By Casey Tolan
The Mercury News
WWR Article Summary (tl;dr) After being a victim of sexual harassment back in 1973, U.S. Rep. Jackie Speier is leading the charge more than 40 years later for change on Capitol Hill. In the last few weeks, she has introduced legislation to streamline harassment reporting procedures, testified at hearings on the topic and shed light on big settlements paid out.
SAN JOSE, Calif.
U.S. Rep. Jackie Speier was a 23-year-old congressional staffer excited about her new job on Capitol Hill when her chief of staff got her alone in a room. Her 50-year-old boss grabbed her face and stuck his tongue down her throat.
At the time, in 1973, there were no official channels to report what had happened, and even the term “sexual harassment” hadn’t entered the vernacular. “There was nothing to do to try and address that behavior,” Speier said in an interview Wednesday. “There was nowhere I could go.”
More than 40 years later, Speier, D-Calif., is leading the charge to make sure that’s not the case for future young staffers facing predatory behavior in Congress. In the last few weeks, she has introduced legislation to streamline harassment reporting procedures, testified at hearings on the topic and shed light on big settlements paid out.

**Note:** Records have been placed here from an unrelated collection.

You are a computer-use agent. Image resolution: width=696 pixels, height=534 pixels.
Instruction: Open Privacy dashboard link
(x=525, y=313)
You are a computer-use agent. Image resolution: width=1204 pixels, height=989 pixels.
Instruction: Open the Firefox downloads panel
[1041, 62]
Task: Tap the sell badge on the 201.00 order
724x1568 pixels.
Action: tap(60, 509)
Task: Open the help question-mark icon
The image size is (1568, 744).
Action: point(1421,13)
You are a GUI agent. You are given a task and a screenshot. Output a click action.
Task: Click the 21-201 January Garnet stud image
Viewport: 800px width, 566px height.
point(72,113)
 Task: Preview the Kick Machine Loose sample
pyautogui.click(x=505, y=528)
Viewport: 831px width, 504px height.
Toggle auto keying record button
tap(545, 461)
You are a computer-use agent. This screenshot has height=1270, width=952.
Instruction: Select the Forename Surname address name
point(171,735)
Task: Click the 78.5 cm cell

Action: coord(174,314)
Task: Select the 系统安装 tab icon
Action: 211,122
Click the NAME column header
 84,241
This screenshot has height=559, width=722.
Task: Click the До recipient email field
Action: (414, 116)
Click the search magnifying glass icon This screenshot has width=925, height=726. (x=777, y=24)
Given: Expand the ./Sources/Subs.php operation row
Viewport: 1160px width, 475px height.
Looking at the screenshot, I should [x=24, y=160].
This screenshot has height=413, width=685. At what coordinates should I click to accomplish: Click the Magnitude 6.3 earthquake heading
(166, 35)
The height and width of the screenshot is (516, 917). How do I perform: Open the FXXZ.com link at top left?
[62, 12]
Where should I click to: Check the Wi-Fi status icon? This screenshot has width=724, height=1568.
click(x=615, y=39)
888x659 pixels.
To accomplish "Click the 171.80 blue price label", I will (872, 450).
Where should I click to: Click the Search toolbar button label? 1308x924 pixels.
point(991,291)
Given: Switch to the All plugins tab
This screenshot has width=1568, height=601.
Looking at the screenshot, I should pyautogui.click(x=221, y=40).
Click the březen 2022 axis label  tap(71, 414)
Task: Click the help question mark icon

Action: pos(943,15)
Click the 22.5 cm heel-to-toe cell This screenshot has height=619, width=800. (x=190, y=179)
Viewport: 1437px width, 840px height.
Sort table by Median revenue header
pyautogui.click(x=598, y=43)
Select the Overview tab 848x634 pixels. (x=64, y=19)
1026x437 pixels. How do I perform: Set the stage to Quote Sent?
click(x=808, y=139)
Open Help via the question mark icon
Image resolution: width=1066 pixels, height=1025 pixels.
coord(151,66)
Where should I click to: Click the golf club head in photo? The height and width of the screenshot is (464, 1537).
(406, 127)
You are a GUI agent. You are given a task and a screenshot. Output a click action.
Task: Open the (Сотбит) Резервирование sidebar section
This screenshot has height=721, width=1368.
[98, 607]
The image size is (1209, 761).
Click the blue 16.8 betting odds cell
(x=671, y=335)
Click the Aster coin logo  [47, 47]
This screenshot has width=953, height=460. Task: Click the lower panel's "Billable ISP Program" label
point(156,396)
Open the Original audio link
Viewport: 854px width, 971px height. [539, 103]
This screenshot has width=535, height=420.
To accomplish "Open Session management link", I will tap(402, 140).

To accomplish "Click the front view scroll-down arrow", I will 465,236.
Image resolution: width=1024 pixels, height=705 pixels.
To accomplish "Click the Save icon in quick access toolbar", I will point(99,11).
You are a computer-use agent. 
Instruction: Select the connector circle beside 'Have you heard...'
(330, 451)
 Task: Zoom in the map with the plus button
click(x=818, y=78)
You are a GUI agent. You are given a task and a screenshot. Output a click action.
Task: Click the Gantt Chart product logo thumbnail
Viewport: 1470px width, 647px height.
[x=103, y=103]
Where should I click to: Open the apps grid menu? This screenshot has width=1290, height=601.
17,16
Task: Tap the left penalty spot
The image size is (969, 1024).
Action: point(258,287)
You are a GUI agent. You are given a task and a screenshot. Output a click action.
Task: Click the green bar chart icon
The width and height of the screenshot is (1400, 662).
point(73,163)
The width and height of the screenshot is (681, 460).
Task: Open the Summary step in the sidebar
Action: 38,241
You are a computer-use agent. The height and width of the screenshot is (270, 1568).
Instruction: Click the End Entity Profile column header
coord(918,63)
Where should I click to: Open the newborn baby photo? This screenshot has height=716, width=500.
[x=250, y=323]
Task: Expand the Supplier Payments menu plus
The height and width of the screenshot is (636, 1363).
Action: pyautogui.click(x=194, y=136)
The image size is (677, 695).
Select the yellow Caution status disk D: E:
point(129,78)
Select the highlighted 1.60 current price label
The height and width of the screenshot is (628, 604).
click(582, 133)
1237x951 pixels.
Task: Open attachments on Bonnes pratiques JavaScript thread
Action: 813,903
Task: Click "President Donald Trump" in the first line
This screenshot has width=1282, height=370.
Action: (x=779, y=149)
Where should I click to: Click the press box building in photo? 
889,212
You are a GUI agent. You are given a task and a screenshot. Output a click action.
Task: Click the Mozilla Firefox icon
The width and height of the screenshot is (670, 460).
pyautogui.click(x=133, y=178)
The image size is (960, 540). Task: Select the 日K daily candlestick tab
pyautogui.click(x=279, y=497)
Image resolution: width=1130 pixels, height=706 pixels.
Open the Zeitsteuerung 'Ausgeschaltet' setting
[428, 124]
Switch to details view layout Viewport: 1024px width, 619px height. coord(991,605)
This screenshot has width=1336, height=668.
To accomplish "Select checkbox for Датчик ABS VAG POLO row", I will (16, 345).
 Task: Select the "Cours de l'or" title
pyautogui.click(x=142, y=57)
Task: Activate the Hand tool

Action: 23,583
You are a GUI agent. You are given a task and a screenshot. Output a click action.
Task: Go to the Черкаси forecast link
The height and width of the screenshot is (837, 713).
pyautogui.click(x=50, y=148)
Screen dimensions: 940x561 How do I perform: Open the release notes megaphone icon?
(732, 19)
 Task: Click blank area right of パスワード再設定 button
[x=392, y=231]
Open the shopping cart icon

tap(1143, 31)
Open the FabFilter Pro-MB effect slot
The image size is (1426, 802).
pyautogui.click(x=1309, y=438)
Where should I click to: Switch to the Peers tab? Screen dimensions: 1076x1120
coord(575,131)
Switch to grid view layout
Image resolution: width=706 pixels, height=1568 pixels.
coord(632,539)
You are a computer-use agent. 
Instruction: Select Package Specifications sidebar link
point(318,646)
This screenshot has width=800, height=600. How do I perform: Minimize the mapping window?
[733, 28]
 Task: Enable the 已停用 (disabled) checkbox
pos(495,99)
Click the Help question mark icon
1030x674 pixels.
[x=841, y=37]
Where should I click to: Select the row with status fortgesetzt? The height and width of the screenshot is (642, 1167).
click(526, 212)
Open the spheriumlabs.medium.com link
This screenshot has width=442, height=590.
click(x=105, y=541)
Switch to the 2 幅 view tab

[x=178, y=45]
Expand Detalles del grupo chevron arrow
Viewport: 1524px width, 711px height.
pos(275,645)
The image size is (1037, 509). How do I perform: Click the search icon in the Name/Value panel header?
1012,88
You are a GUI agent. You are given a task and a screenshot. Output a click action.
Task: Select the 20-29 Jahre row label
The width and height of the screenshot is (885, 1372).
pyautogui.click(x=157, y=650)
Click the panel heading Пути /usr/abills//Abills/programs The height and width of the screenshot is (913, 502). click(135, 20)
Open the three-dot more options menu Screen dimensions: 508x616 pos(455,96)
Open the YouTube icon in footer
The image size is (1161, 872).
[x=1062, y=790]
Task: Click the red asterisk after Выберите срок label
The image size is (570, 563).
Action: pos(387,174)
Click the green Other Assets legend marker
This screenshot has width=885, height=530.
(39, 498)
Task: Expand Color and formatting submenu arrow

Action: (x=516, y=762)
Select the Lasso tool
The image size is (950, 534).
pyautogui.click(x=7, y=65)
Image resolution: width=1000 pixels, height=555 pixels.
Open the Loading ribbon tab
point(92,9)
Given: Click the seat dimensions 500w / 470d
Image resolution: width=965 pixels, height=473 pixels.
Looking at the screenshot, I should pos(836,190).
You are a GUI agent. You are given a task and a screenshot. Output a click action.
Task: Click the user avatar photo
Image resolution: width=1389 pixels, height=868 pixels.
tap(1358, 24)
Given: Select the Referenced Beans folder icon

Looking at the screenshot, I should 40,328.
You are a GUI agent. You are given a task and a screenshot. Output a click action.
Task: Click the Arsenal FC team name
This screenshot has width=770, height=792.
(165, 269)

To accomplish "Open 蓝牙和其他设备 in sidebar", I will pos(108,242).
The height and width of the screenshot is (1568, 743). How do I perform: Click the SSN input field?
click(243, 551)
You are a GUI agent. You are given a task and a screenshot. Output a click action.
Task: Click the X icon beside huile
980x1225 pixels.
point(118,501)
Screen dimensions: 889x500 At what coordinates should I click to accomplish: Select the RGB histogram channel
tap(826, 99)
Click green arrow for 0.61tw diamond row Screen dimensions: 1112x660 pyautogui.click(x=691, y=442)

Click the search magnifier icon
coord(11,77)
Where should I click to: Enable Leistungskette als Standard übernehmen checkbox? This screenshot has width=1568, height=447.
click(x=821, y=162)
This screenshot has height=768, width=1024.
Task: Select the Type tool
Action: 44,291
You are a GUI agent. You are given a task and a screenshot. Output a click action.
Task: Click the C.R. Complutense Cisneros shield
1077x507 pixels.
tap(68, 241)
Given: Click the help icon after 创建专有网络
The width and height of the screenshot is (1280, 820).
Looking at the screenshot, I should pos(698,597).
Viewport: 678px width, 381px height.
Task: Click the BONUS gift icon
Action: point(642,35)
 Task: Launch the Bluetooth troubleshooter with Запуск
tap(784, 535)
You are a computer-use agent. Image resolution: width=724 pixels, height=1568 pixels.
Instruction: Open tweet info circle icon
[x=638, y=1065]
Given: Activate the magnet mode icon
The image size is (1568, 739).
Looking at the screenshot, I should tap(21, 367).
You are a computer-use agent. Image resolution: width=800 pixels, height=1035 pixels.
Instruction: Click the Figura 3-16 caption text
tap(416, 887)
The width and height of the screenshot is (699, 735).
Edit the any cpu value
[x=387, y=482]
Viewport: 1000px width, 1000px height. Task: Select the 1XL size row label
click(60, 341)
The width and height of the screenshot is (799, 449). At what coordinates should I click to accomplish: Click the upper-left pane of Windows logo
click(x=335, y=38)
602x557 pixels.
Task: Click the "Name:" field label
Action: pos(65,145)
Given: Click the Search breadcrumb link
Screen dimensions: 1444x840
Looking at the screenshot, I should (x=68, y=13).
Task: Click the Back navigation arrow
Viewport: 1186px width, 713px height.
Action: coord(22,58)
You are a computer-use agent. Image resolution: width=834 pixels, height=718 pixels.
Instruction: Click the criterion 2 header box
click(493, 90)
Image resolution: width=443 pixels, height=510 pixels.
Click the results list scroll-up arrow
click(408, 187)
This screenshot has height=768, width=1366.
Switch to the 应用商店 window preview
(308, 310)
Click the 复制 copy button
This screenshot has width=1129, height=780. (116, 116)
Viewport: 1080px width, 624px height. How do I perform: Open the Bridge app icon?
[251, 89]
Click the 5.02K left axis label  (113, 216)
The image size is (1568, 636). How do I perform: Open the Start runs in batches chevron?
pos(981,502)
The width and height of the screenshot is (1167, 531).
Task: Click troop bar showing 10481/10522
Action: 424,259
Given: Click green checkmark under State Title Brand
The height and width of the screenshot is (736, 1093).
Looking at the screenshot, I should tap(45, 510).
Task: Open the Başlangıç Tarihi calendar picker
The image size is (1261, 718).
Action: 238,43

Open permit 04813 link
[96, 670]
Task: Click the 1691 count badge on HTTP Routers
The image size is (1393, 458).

“I’m embarrassed to say it, but I think Congress has been an enabler of sexual harassers for a long time,” said Speier.
As a wave after wave of sexual harassment revelations hit Hollywood, Congress and the media this fall, Speier helped turn the spotlight on Capitol Hill when she went public with her own harassment story for the first time last month.
Speaking into the camera in a YouTube video, she urged other congressional staffers to come forward with their experiences of harassment, blasting the “breeding ground for a hostile work environment” that she said Congress had become.